G.F.: There is an idea of community, inside and outside the homes, which seems aimed at suggesting a lifestyle. There are no fences outdoors, that close in private gardens, and the interiors have a large, open and transparent area with double height, which prevails on the private rooms of the inhabitants.
L.C.: The private dimension makes it hard to create communities in Colombia. Every family tries to build its own paradise inside its own home. Niquia is an attempt to build a more collective paradise, in which each inhabitant may participate. If we were to have chosen a scheme with parking areas in front of each house, the space of the gardens would have been cancelled. If we were to have preferred private gardens, all the space would have been divided into parts, compromising the sense of ampleness and transparency. We Colombians are generally curious about other people’s affairs, but we don’t like it if someone else watches what we do. By designing such transparent architectures in Niquia, we have sought to create an unusual space: shared and inspired by mutual respect.
G.F.: In your activity the design of a privileged place as the Niquia project almost represents an exception. Among the Colombian architects of your generation you are probably the one who has worked most with public spaces. The department of the Municipality of Bogotà, which you have directed, has redesigned hundreds of urban areas, in the conviction that places used by thousands of persons, if designed well, contribute to reduce the social differences that are so great in South American metropolises. Is there something in these houses that may also be applied in projects for ordinary dwellings?

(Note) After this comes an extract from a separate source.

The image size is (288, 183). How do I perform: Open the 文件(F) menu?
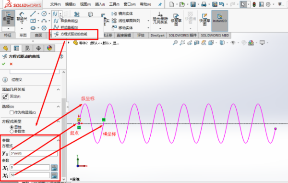click(x=56, y=4)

L.C.: My experience with work on the urban space, in Bogotà and in other Colombian cities, has taught me to pay a lot of attention to the design of the ground, to what I call the skin of the city. This predilection has given me a greater awareness of the relationship between the building, the walls, and the ground. I believe that in Niquia this is reflected by the treatment of the levels, by the insertion of the volumes and the paths in the topography.

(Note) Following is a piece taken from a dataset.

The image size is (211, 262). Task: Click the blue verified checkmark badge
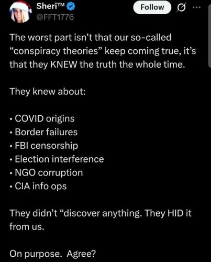71,6
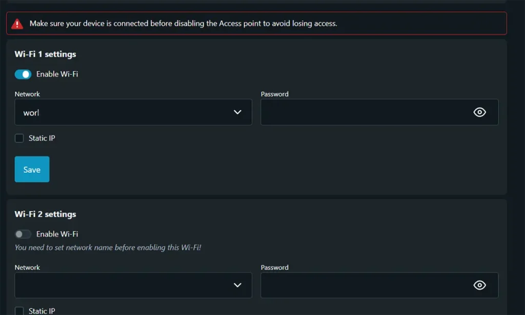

Evidently, there are exceptional conditions here, that make this a unique place. Nevertheless, if we consider it a model for other residencies, I believe Niquia enables us to reflect on what one should renounce in order to raise the quality of one’s life. If we all were to renounce shutting ourselves up inside walls, it would be possible to build a collective space with a social control that would make it safer than a private garden, and of much higher quality. If one were to renounce driving the car to the front of one’s house, the street could become less conventional. A street in Bogotà, which today has a 9 metres wide roadway and two 2 metres wide pavements and no space for trees, could become a web of gardens and paths throughout its length and width.